Both crimes involve unsocialized, unfeminized males, who become morbidly fascinated with grandiose acts of destruction. They do not have some reason to shoot their classmates, and then shoot them on that basis. They decide to shoot their classmates and then find a rationale. They do not fly planes into buildings because they are religious martyrs. They become fascinated with the idea of flying planes into buildings and only latterly become religious martyrs. They are first and last criminals, and by definition unprincipled - despicable, cowardly narcissists.

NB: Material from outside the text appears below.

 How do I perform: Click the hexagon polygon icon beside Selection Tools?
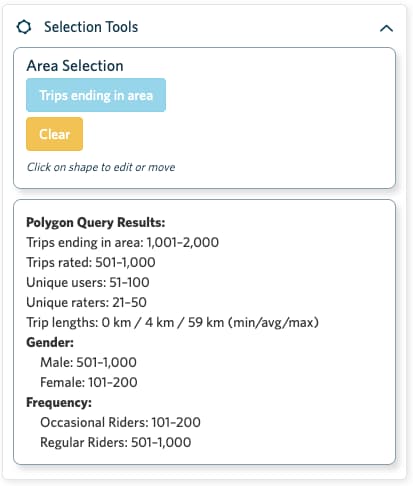(x=24, y=27)
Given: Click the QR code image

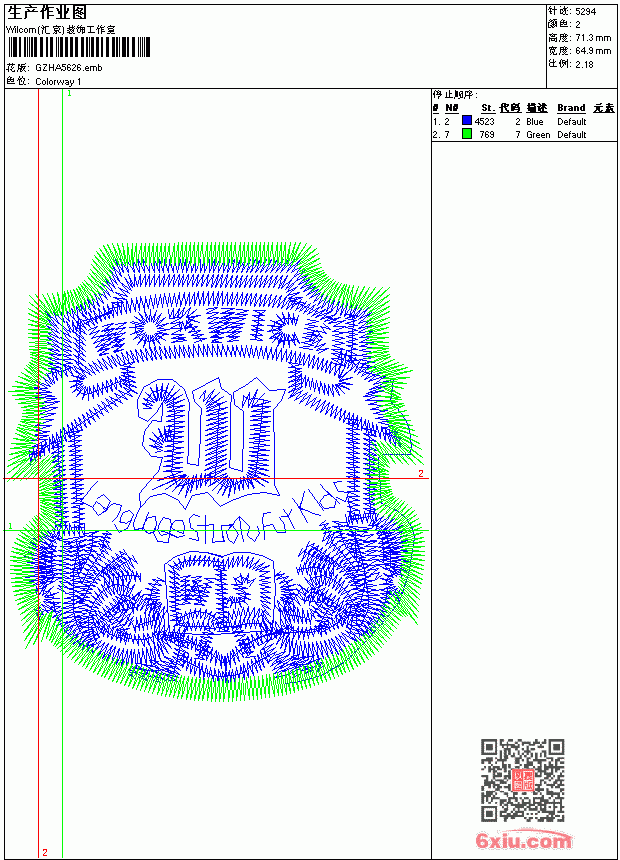Looking at the screenshot, I should coord(522,779).
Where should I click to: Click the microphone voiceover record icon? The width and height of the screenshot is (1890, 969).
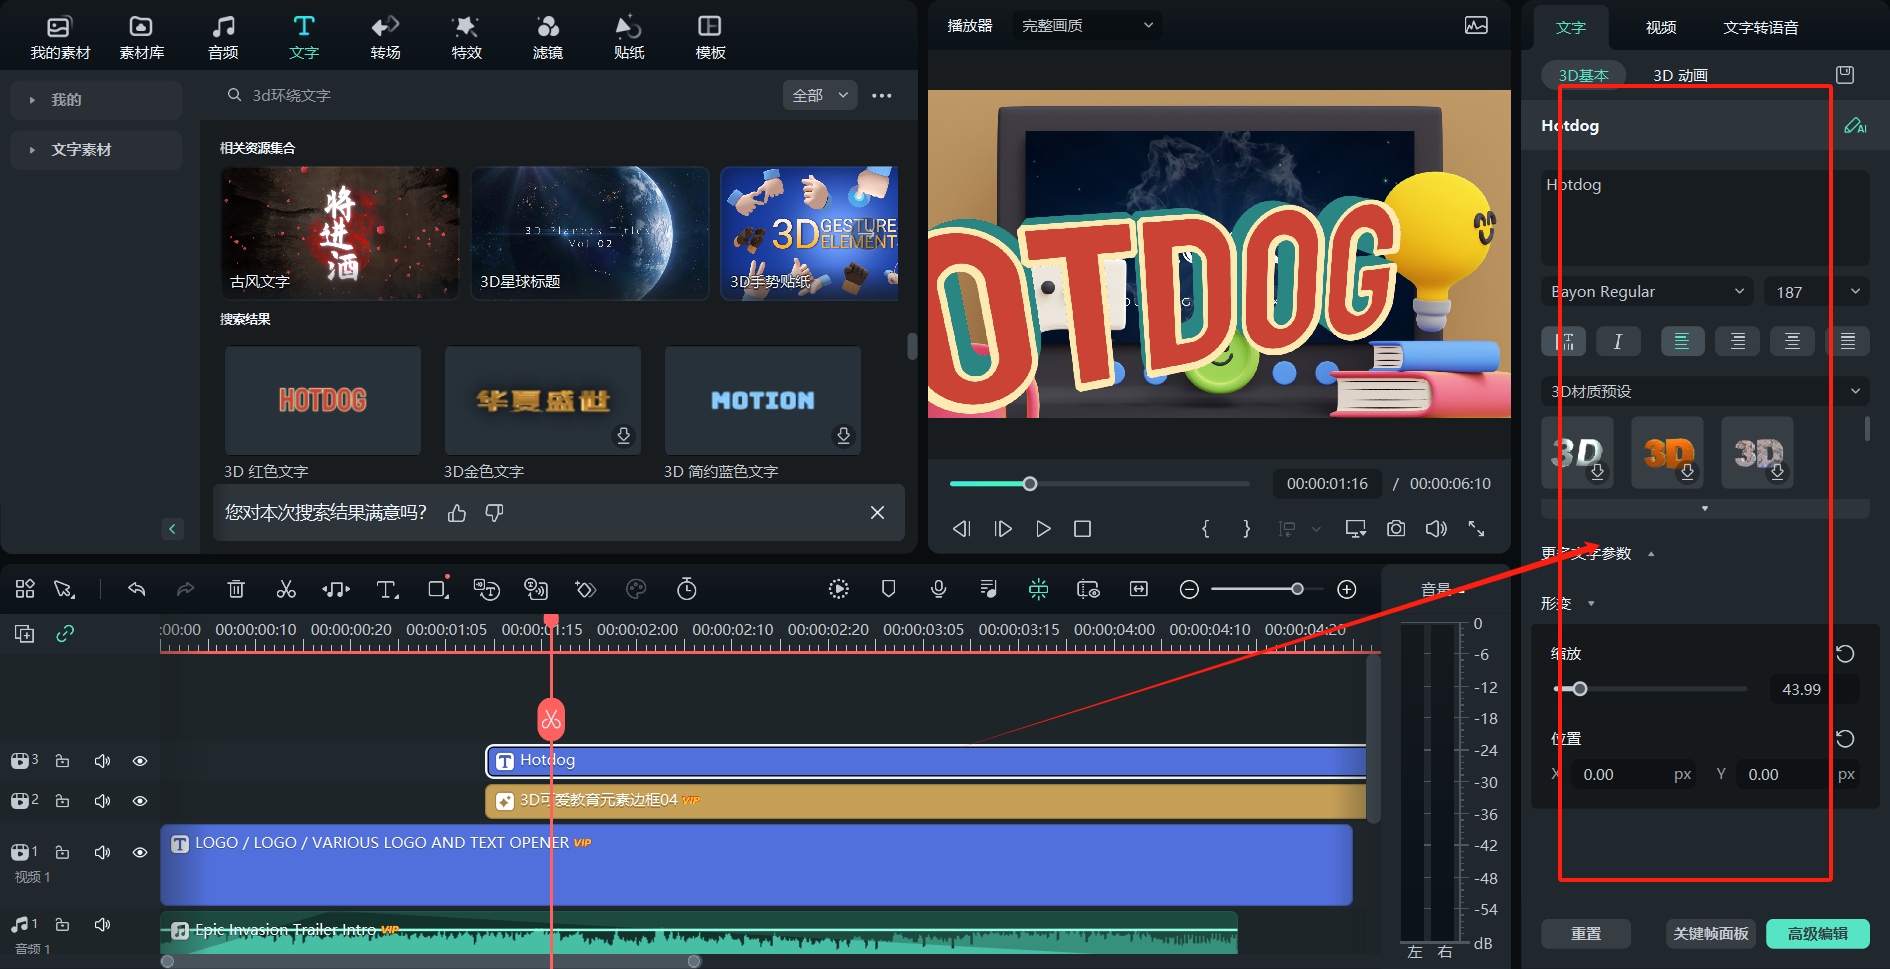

There are some implications from this for how these appalling acts are to be approached analytically. There is at present, and will be for some time, an ongoing debate as to whether Islam is a violent or peaceable religion. I am no Islamic scholar, and not about to become one. But the correct answer seems to me that it is both - as are Christianity, Judaism, Hindu, and the other major faiths. Just as Christianity has enough substance to provide fodder for the mystic St. Theresa of Avila and the ultra-rational Aquinas, for Quaker brethren and Jesuit warrior priests, so does Islam provide enough universality to house both soldier and peacemaker. The religion would not be a major faith if it did not have this degree of universality, a place for every type of personality. The question, then, is not what the religion offers (everything), but what the actor chooses to find in it. Am Anfang war die Tat, in the beginning was the Deed, Goethe wrote famously in Faust, and so it is with crimes of this type.

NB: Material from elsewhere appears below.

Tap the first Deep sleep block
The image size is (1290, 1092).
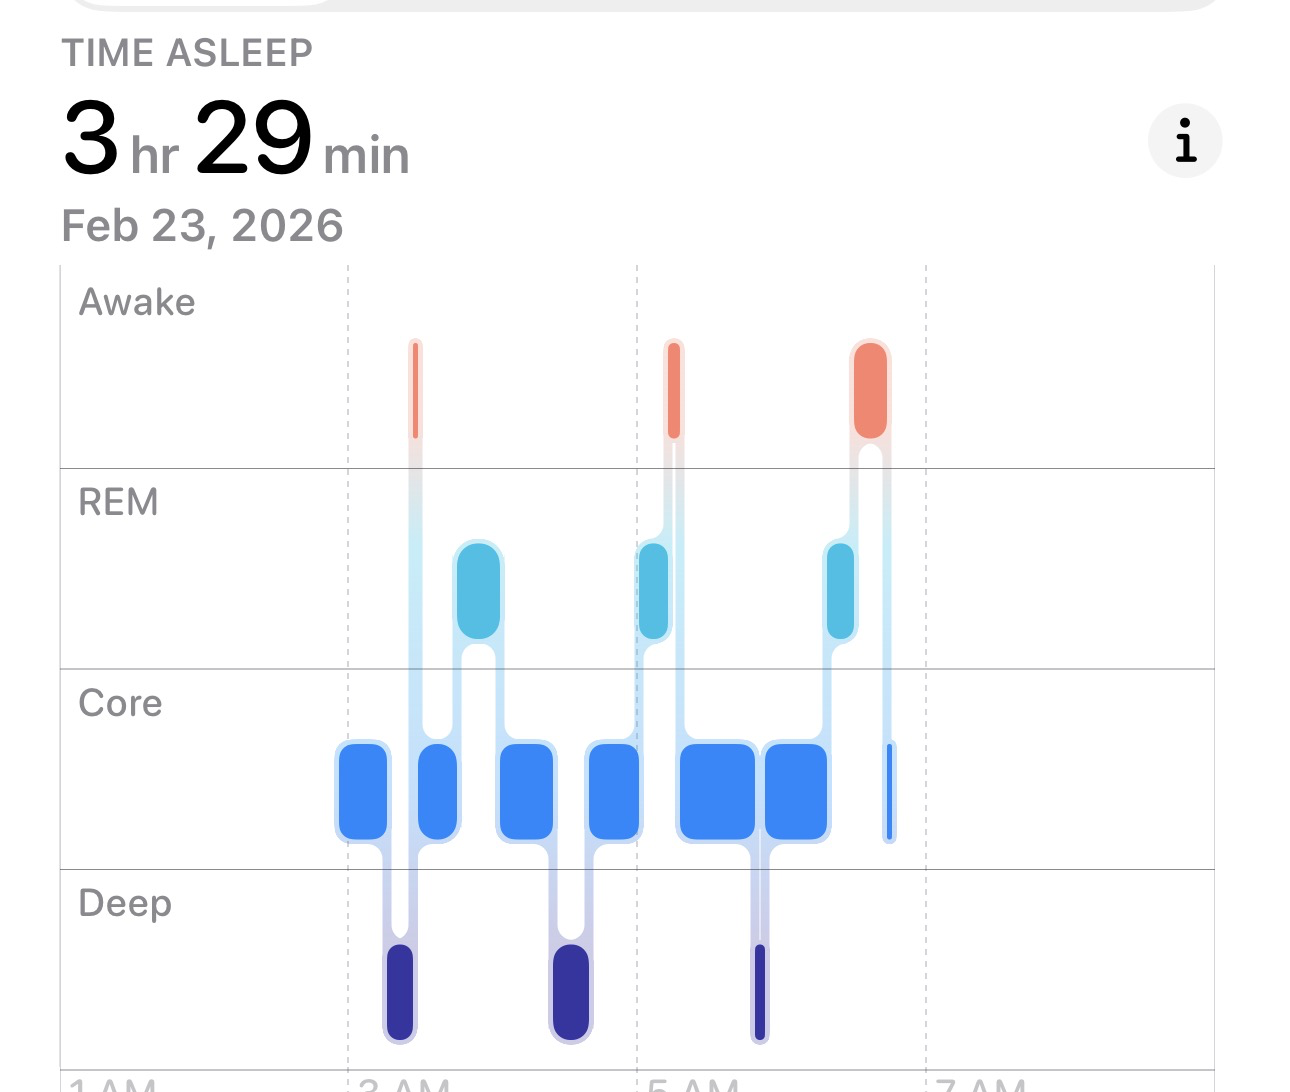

It is the misfortune of the whole Earth at present that the Middle East produces these criminal males in enormous numbers - young men with no viable future in their society, no hope of achieving social status, no possibility of intimacy with young women, for whom the notion of spectacular, violent destruction (with simultaneous suicide) becomes an enthralling possibility of self-realization. I was not sure whether or not the Iraq War was a wise tactic or not - I am still unsure.

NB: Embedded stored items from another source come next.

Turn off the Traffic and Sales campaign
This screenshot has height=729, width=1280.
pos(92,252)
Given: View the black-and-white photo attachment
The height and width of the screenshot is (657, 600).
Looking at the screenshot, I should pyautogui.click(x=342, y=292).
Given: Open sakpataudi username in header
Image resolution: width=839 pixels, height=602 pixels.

But I am quite sure that the worst move of all would have been to leave those stagnant, morbid societies in the same state they were in at that time, spewing out masses of angry, alienated young males. Change of any kind had to be an improvement over the status quo, and I am glad that it is underway. The crime against my daughter never happened, as vivid as the scenario is to me. But there were others on those planes, comforting frightened children, hoping against hope, at the mercy of monsters. They stood in our place. I am not about to forget them.